● Given exercise A:
Can you reproduce the rows below word for word, from the line with "Describe the element at coordinates (600, 69)" up to and including the line with "antique [546, 1504]"?

● Selection:
——————
Consideration of the issues

  1. The power of the Court to set aside a bankruptcy notice derives from s.30 of the Bankruptcy Act, augmented by other provisions such as s.41. The power to extend time for compliance with a bankruptcy notice carries with it the power to set the notice aside.

  2. Section 41(6A) of the Bankruptcy Act relevantly provides that:

    “… where, before the expiration of the time fixed for compliance with the requirements of a bankruptcy notice, proceedings to set aside the judgment or order in respect of which the bankruptcy notice was issued have been instituted by the debtor or an application has been made to the bankruptcy court to set aside the bankruptcy notice, the Court may, subject to subsection (6C), extend the time for compliance with the bankruptcy notice.”

  3. Subsection (6C) relevantly provides that:

    “… where a debtor applies to the Court for an extension of time for complying with a bankruptcy notice on the ground that proceedings to set aside the judgment or order in respect of which the bankruptcy notice was issued have been instituted by the debtor and the Court is of the opinion that the proceedings to set aside the judgment or order have not been instituted bona fide, or are not being prosecuted with due diligence, the Court shall not extend the time for compliance with the bankruptcy notice.”

  4. It is well settled that s.41(6A) is the sole source of power in the Court to extend time for compliance with the requirements of the bankruptcy notice. The institution of proceedings to set aside the judgment, or the making of the application to set aside the bankruptcy notice under s.30, before the time for compliance with the bankruptcy notice expires, is a jurisdictional requirement, without which the Court cannot extend time for compliance. In the present case, the jurisdictional requirement is met in that the application to set aside the bankruptcy notice was filed in this Court on 13 July 2001 in respect of the bankruptcy notice served upon the applicant on 24 June 2001.
——————
● Supplied data:
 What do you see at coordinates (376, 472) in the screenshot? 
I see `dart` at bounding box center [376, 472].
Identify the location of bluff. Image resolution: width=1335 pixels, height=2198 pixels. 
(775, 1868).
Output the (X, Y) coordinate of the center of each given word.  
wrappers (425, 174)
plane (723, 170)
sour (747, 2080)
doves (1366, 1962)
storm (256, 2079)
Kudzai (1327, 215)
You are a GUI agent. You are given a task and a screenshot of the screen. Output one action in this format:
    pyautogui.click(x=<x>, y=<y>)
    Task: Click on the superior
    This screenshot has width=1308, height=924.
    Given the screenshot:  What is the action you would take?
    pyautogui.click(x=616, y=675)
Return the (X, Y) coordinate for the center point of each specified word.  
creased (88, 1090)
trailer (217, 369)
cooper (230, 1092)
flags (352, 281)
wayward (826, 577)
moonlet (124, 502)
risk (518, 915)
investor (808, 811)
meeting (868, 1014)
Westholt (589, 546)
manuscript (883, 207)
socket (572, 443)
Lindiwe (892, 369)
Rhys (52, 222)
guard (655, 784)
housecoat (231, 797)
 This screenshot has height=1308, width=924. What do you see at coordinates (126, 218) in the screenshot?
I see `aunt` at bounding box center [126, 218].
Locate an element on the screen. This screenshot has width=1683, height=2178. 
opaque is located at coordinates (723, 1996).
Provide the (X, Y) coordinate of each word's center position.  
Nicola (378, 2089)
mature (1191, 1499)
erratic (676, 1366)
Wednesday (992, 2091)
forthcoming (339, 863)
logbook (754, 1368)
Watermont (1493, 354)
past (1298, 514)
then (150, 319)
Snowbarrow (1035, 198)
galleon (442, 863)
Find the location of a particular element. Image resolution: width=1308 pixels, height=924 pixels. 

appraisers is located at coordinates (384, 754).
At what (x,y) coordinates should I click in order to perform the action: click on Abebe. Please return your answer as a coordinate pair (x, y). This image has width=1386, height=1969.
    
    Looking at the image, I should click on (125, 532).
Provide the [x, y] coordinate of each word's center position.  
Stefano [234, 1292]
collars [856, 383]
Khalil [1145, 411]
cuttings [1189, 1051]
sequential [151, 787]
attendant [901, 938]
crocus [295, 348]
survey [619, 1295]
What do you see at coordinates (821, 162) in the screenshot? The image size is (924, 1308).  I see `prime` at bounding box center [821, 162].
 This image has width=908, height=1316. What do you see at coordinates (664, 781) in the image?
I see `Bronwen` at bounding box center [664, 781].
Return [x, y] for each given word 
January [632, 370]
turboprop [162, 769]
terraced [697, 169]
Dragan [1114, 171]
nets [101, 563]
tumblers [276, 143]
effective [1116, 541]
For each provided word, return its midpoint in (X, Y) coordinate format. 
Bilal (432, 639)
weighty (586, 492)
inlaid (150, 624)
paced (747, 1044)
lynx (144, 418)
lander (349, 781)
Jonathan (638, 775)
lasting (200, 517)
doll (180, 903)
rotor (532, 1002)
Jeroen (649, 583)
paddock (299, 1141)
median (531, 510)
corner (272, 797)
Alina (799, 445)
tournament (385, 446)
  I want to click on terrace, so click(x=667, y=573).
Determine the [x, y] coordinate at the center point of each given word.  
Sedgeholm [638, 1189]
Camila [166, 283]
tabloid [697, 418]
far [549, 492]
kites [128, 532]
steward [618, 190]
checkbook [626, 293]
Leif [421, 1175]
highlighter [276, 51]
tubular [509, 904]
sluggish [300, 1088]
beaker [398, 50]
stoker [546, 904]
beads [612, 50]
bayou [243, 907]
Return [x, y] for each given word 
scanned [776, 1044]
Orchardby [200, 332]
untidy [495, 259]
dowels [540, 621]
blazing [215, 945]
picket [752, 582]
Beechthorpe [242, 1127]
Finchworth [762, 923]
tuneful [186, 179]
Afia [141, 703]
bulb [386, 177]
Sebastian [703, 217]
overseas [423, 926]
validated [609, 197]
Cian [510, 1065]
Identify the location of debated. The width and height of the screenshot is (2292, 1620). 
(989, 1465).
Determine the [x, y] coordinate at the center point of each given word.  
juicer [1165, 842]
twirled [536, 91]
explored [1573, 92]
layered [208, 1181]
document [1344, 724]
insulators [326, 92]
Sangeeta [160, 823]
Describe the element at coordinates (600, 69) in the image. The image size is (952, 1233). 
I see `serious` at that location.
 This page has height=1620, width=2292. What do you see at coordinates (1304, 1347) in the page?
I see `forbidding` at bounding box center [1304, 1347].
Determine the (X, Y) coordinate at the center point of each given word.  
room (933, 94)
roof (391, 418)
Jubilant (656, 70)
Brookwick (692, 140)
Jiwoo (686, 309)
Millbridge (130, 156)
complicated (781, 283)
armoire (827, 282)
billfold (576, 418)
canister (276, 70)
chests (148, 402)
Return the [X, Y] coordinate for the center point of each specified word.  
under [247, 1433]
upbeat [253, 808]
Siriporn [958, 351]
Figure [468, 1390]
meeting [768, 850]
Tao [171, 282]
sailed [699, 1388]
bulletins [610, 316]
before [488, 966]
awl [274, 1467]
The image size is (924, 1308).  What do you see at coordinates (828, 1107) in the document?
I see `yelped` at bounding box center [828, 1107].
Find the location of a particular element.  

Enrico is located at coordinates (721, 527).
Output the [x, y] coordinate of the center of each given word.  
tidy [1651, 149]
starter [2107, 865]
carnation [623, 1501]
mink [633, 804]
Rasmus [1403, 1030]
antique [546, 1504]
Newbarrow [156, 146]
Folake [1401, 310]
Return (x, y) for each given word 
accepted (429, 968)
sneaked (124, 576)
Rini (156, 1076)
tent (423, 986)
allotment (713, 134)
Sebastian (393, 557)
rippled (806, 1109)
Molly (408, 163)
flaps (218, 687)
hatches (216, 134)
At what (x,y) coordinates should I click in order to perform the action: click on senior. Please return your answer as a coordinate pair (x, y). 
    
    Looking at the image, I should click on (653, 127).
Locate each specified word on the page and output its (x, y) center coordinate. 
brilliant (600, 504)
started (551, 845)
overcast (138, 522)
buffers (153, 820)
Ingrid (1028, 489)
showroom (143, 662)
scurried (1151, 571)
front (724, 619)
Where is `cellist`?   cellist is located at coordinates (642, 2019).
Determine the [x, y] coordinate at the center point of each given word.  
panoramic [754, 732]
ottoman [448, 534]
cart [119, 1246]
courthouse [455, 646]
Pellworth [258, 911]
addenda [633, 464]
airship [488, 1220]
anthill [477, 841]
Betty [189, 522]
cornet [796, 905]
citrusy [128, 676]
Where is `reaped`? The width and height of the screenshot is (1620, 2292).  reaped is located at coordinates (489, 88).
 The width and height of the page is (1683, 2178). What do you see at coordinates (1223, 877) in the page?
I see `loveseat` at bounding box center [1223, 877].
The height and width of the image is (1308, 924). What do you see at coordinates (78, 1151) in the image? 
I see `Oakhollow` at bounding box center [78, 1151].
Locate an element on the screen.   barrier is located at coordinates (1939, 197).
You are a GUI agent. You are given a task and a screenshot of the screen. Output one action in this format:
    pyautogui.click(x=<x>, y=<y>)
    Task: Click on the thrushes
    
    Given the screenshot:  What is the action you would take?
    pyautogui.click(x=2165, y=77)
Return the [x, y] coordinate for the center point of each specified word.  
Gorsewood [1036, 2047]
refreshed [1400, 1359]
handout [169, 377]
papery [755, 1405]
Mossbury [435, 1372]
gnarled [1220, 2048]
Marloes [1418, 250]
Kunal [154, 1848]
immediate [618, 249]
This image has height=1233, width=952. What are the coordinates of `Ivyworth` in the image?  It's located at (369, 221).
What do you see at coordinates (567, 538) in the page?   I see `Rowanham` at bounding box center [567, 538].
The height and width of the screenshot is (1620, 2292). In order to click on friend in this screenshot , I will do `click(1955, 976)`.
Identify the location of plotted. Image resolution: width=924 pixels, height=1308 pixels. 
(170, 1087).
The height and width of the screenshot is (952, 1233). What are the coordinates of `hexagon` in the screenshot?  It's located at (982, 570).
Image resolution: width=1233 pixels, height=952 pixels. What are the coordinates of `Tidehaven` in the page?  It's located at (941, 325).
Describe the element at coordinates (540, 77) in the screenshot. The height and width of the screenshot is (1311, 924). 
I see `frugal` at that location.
——————
● Given exercise B:
Could you write out the full passage above on setting aside a bankruptcy notice, word for word?

● Output A:
Describe the element at coordinates (600, 69) in the image. The image size is (952, 1233). 
I see `serious` at that location.
 This page has height=1620, width=2292. What do you see at coordinates (1304, 1347) in the page?
I see `forbidding` at bounding box center [1304, 1347].
Determine the (X, Y) coordinate at the center point of each given word.  
room (933, 94)
roof (391, 418)
Jubilant (656, 70)
Brookwick (692, 140)
Jiwoo (686, 309)
Millbridge (130, 156)
complicated (781, 283)
armoire (827, 282)
billfold (576, 418)
canister (276, 70)
chests (148, 402)
Return the [X, Y] coordinate for the center point of each specified word.  
under [247, 1433]
upbeat [253, 808]
Siriporn [958, 351]
Figure [468, 1390]
meeting [768, 850]
Tao [171, 282]
sailed [699, 1388]
bulletins [610, 316]
before [488, 966]
awl [274, 1467]
The image size is (924, 1308).  What do you see at coordinates (828, 1107) in the document?
I see `yelped` at bounding box center [828, 1107].
Find the location of a particular element.  

Enrico is located at coordinates (721, 527).
Output the [x, y] coordinate of the center of each given word.  
tidy [1651, 149]
starter [2107, 865]
carnation [623, 1501]
mink [633, 804]
Rasmus [1403, 1030]
antique [546, 1504]

● Output B:
Consideration of the issues

  1. The power of the Court to set aside a bankruptcy notice derives from s.30 of the Bankruptcy Act, augmented by other provisions such as s.41. The power to extend time for compliance with a bankruptcy notice carries with it the power to set the notice aside.

  2. Section 41(6A) of the Bankruptcy Act relevantly provides that:

    “… where, before the expiration of the time fixed for compliance with the requirements of a bankruptcy notice, proceedings to set aside the judgment or order in respect of which the bankruptcy notice was issued have been instituted by the debtor or an application has been made to the bankruptcy court to set aside the bankruptcy notice, the Court may, subject to subsection (6C), extend the time for compliance with the bankruptcy notice.”

  3. Subsection (6C) relevantly provides that:

    “… where a debtor applies to the Court for an extension of time for complying with a bankruptcy notice on the ground that proceedings to set aside the judgment or order in respect of which the bankruptcy notice was issued have been instituted by the debtor and the Court is of the opinion that the proceedings to set aside the judgment or order have not been instituted bona fide, or are not being prosecuted with due diligence, the Court shall not extend the time for compliance with the bankruptcy notice.”

  4. It is well settled that s.41(6A) is the sole source of power in the Court to extend time for compliance with the requirements of the bankruptcy notice. The institution of proceedings to set aside the judgment, or the making of the application to set aside the bankruptcy notice under s.30, before the time for compliance with the bankruptcy notice expires, is a jurisdictional requirement, without which the Court cannot extend time for compliance. In the present case, the jurisdictional requirement is met in that the application to set aside the bankruptcy notice was filed in this Court on 13 July 2001 in respect of the bankruptcy notice served upon the applicant on 24 June 2001.